Monday, 10 October 2016

On Amy

This had an interesting genesis. Amy Winehouse had just died at the tragically young (and all too common) age of 27. I heard the news on a glorious summer's day at a reunion with college friends at a pub in Exeter. Thing is, I had never been a fan of hers...in fact I was privately inclined to look down on her and her music, a viewpoint I now regretted.

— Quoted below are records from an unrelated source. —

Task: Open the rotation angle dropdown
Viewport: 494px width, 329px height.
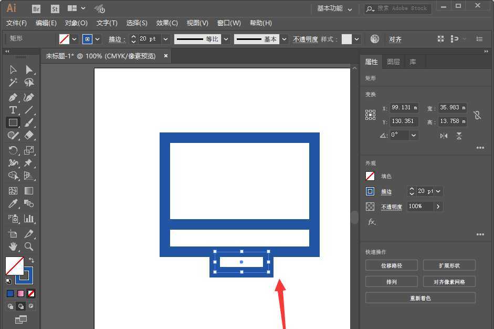Action: (x=414, y=135)
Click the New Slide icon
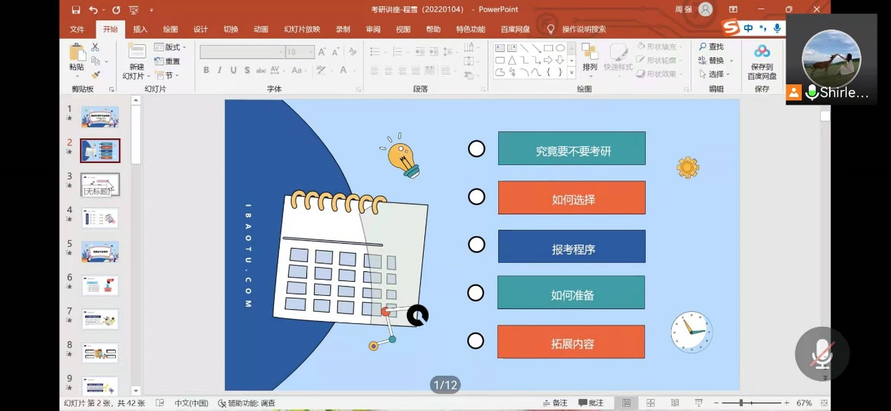Image resolution: width=891 pixels, height=411 pixels. [x=136, y=51]
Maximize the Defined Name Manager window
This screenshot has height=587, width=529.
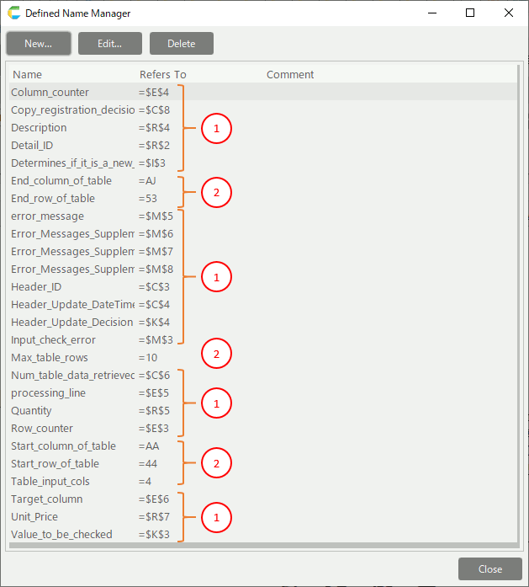[470, 13]
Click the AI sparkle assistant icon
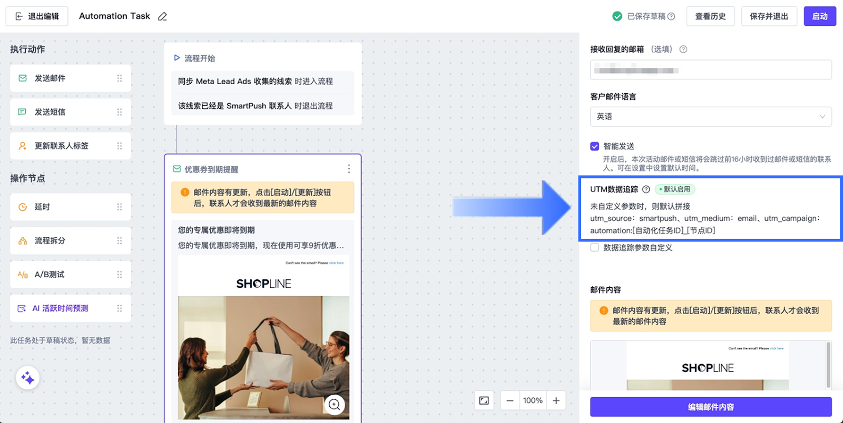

People suddenly clamouring of their admiration for the recently deceased is nothing new, of course, and perhaps there's something very cynical about the whole thing. But I felt I wanted to jot down a few thoughts on this particular occasion, since my change of heart was so abrupt it took me aback. Call it a psychological exercise of sorts.




ON AMY

So I ask myself:
Why the hell
Should I write this?
What am I doing?

I didn't know you
I didn't love you
I didn't like you
Never.

But life is strange

And death is cruelly kind
Suddenly we see the power and the beauty that it gives us
But we pay a heavy price.

I never liked you

I'd always laugh
As I watched you struggle through life
'All her own fault', I thought I knew it all.

But that afternoon
Something shocked me into silence and shame
And I saw you for what you were
A human woman, somebody's precious child.

Is it a good thing or not
That there's a relic behind this cynic
A relic of humanity
Always revealed too late?

But that's part of life's mystery
We're not meant to understand
Why we suddenly feel like crying
So all I can say now is:

Amy

I'm sorry.


(Dedicated to Amy Winehouse)

Thanks to: Brian May for Just One Life and KT Tunstall for Suddenly I See.